- ASSIGNMENT
Reproduce the rows below word for word, starting at the line that contains "What do you see at coordinates (130, 690)" and ending at the line that contains "coordinates (574, 973).", with both of those lines included.

EXERCISE DATA START

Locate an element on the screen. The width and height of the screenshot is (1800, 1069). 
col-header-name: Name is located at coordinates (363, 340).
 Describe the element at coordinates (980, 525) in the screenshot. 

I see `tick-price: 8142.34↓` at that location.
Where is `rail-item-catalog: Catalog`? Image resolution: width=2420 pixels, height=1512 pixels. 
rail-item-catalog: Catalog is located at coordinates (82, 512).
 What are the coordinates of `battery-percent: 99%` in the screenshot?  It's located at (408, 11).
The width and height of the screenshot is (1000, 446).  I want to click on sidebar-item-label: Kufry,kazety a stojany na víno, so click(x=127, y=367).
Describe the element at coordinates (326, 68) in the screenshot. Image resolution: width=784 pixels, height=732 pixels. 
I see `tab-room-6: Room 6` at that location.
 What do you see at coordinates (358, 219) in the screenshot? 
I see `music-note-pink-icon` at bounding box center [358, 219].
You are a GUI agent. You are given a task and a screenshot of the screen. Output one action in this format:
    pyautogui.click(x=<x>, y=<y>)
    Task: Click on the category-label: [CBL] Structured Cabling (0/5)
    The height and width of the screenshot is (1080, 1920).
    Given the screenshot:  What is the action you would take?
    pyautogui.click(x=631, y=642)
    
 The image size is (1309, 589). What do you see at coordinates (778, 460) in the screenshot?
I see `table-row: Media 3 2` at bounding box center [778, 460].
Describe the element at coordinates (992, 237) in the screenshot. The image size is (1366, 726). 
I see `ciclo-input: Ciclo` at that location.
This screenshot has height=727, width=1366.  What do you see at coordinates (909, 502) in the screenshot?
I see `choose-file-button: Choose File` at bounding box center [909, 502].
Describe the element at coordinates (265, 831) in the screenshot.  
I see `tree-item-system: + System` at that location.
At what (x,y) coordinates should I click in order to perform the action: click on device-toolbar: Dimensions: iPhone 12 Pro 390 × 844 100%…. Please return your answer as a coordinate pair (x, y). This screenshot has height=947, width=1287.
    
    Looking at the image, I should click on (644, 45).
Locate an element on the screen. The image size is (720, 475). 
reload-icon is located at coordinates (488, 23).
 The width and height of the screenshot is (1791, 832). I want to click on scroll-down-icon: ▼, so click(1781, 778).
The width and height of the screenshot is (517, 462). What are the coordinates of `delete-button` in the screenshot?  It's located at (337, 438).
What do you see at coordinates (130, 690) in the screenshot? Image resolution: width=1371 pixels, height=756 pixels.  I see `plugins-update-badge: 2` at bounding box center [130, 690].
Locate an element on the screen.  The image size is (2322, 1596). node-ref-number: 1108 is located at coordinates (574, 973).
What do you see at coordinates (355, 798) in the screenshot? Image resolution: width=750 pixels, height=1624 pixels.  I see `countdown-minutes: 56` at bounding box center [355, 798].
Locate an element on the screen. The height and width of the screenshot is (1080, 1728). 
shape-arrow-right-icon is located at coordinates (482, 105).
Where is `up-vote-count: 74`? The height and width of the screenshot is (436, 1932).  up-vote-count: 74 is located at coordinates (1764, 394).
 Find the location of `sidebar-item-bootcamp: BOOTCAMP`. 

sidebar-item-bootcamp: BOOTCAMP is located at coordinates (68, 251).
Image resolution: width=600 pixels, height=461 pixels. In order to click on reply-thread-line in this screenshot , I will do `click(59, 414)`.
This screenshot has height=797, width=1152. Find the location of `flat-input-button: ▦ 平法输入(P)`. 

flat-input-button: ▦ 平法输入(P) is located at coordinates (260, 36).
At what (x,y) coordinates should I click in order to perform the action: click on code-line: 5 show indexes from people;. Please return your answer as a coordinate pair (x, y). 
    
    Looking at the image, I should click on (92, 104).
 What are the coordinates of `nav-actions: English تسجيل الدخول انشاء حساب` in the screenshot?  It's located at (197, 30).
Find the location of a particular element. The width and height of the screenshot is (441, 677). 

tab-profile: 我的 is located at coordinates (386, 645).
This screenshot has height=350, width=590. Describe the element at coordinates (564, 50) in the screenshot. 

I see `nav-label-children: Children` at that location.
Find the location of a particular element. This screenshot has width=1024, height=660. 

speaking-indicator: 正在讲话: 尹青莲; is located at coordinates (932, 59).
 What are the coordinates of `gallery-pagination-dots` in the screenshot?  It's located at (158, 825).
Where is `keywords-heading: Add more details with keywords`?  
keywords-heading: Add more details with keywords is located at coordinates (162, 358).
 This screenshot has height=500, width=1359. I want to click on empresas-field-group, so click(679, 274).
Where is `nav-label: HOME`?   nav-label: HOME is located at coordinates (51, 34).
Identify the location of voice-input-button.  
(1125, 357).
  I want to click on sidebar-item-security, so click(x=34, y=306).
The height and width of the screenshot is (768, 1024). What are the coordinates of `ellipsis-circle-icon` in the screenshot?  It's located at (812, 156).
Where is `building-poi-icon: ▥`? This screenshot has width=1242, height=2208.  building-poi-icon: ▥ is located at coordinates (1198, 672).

EXERCISE DATA END

- FINISHED EXERCISE
What do you see at coordinates (130, 690) in the screenshot? Image resolution: width=1371 pixels, height=756 pixels.  I see `plugins-update-badge: 2` at bounding box center [130, 690].
Locate an element on the screen.  The image size is (2322, 1596). node-ref-number: 1108 is located at coordinates (574, 973).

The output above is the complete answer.